WHAT YOU ARE ASKED TO DO: The lines below starting at the line containing "Open the Vitality team page" and ending at the line containing "Given: Click the Add button" are to be repeated exactly, with both ends kept and nothing else added.

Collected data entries
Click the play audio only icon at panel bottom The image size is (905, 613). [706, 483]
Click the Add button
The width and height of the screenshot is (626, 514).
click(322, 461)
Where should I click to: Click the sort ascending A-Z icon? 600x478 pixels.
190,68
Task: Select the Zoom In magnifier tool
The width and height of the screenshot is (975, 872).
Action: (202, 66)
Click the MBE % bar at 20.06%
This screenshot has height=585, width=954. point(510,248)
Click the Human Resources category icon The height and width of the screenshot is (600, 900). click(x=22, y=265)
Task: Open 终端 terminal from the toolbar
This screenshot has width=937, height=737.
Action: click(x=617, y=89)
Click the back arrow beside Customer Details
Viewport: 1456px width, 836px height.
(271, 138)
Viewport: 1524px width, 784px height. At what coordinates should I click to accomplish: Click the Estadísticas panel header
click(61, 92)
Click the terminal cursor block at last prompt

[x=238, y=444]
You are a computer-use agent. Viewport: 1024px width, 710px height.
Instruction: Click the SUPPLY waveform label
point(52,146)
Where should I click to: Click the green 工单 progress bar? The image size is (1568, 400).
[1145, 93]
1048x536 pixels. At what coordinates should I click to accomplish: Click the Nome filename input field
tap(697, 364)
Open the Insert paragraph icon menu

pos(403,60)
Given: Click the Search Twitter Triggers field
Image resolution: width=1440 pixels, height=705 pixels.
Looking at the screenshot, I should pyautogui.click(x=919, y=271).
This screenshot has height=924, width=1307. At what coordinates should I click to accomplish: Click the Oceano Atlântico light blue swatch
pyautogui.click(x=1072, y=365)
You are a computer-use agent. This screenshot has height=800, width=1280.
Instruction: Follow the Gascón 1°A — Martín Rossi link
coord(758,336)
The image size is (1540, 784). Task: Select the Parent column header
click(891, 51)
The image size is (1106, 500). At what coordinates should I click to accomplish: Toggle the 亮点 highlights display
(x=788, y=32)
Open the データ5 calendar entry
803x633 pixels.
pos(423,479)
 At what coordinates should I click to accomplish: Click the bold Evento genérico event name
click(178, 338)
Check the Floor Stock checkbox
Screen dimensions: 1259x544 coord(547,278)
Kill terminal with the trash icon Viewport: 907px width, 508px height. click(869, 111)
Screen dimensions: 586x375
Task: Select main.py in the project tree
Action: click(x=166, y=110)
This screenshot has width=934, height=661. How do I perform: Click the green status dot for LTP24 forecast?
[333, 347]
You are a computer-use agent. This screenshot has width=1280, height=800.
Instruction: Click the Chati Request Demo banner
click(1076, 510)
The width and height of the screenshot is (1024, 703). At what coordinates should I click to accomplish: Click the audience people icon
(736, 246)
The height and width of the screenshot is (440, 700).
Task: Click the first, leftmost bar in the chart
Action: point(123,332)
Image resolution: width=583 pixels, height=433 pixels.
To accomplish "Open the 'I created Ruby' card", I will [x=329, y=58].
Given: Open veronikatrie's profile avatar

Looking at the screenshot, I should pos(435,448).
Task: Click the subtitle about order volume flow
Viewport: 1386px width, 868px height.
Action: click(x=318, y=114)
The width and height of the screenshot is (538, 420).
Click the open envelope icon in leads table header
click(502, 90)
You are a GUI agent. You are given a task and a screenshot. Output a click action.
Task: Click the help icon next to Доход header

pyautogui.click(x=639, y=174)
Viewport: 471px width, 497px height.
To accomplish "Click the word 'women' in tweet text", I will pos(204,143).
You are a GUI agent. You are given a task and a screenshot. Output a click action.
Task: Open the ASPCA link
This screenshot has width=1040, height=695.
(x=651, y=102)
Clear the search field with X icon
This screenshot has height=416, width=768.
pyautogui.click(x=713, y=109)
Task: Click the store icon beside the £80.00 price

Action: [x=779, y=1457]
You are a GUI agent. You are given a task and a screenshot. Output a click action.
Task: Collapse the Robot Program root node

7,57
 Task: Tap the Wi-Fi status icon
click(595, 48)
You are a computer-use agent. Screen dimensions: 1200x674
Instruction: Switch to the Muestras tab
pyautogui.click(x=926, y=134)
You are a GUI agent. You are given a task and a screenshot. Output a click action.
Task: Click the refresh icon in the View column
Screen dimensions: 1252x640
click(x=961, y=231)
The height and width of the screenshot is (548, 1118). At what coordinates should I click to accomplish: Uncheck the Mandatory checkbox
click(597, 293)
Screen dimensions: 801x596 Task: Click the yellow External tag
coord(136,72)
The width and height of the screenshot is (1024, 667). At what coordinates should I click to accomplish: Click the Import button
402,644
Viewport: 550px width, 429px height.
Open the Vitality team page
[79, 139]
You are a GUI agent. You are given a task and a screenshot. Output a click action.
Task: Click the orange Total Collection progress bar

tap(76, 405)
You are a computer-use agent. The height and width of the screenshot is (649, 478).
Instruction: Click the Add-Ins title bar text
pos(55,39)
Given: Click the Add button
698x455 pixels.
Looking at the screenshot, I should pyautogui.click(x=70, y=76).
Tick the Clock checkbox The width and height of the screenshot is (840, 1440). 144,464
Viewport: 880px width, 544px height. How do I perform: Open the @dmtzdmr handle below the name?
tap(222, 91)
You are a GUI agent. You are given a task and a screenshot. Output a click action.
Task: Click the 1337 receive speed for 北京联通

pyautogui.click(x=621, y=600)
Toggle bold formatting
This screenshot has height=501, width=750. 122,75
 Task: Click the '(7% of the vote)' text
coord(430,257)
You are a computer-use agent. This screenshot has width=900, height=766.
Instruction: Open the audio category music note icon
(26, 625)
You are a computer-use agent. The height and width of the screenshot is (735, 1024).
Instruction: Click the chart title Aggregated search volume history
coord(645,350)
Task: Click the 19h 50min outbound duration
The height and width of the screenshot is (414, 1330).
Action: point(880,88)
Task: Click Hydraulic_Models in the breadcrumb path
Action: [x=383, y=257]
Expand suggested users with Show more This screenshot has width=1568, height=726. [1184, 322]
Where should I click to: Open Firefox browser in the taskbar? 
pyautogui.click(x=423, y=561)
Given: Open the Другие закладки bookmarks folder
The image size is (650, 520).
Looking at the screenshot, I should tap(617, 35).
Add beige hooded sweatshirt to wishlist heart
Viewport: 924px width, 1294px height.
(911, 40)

EXERCISE OUTPUT:
Open the Vitality team page
[79, 139]
You are a GUI agent. You are given a task and a screenshot. Output a click action.
Task: Click the orange Total Collection progress bar

tap(76, 405)
You are a computer-use agent. The height and width of the screenshot is (649, 478).
Instruction: Click the Add-Ins title bar text
pos(55,39)
Given: Click the Add button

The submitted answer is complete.